> Soal Tertulis 1: Menurut laporan rangkaian STM32, ke pin mana potensiometer disambungkan?
> Soal Tertulis 2: Teruskan laporan rangkaian STM32 mulai dari kalimat terakhirnya.

> Kutipan Terpilih:
M2 Laporan Akhir 2
M2 - Laporan Akhir 2
2. Buat program untuk mikrokontroler STM32F103C8 di software STM32 CubeIDE.
3. Compile program dalam format hex, lalu upload ke dalam mikrokontroler.
4. Setelah program selesai di upload, jalankan simulasi rangkaian pada proteus.
Rangkaian ini memanfaatkan mikrokontroler STM32F103C8T6 sebagai unit pengendali utama. Input berasal dari potensiometer yang disambungkan ke pin PA0 untuk membaca tegangan analog melalui modul ADC. Tegangan ini mencerminkan posisi putaran potensiometer dan digunakan untuk mengatur kecepatan motor DC serta mengontrol buzzer.
Motor DC dikendalikan menggunakan transistor BD139 yang berfungsi sebagai saklar elektronik. Basis transistor dihubungkan ke pin PA8 melalui resistor pembatas arus. Motor dikontrol dengan sinyal PWM (Pulse Width Modulation) yang berasal dari Timer 1, kanal 1 (TIM1_CH1). Duty cycle PWM disesuaikan berdasarkan nilai ADC dari potensiometer, sehingga kecepatan motor dapat berubah-ubah. Motor disuplai dari tegangan 5V, sementara transistor mengatur jalur ground-nya. Sebagai langkah pengaman, dioda D1 dipasang paralel dengan motor untuk melindungi transistor dari tegangan balik saat motor berhenti mendadak.
Untuk buzzer, kendali dilakukan melalui pin PA2, yang menghasilkan sinyal PWM dari Timer 2, kanal 3 (TIM2_CH3). Buzzer hanya aktif saat nilai ADC dari potensiometer berada di bawah ambang batas tertentu, yaitu kurang dari 1500.
Rangkaian ini dikonfigurasikan menggunakan STM32CubeIDE, dengan pengaturan pin yang sesuai dengan desain rangkaian di Proteus. Timer 1 digunakan untuk menghasilkan sinyal PWM ke motor, dan Timer 2 untuk buzzer. Mode Serial Wire dipilih untuk debugging, serta sistem clock dikonfigurasi menggunakan kristal eksternal.

> Cuplikan Dataset:
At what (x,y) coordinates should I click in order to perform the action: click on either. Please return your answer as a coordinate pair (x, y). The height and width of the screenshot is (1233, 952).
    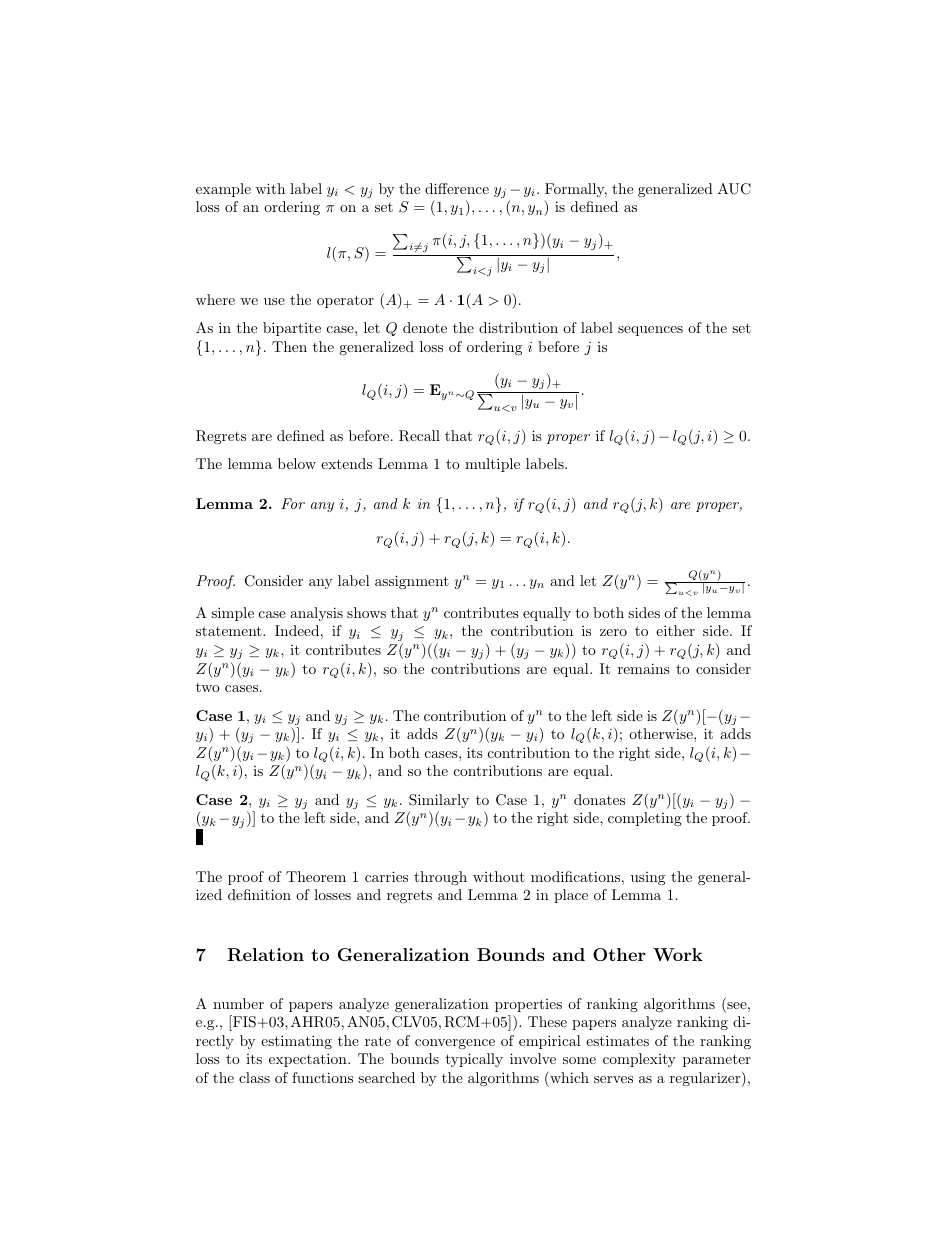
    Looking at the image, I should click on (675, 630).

> Jawaban yang Diharapkan 1: Pin PA0.

> Jawaban yang Diharapkan 2:
Setelah seluruh konfigurasi selesai, program ditulis dengan HAL Library untuk inisialisasi sistem, GPIO, ADC, dan timer PWM. Dalam loop utama, nilai ADC dari potensiometer dibaca secara terus-menerus. Jika nilainya di bawah 2000, maka motor berputar dengan duty cycle 40% dan buzzer akan menyala. Jika nilainya di atas 3500, motor berputar dengan duty cycle 60% dan buzzer tidak aktif. Setelah program selesai, file .hex hasil kompilasi diunggah ke mikrokontroler untuk pengujian melalui simulasi di Proteus..
#include "main.h"
ADC_HandleTypeDef hadc1;
TIM_HandleTypeDef htim1;
TIM_HandleTypeDef htim2;
void SystemClock_Config(void);
static void MX_GPIO_Init(void);
static void MX_ADC1_Init(void);
static void MX_TIM1_Init(void);
static void MX_TIM2_Init(void);
int main(void)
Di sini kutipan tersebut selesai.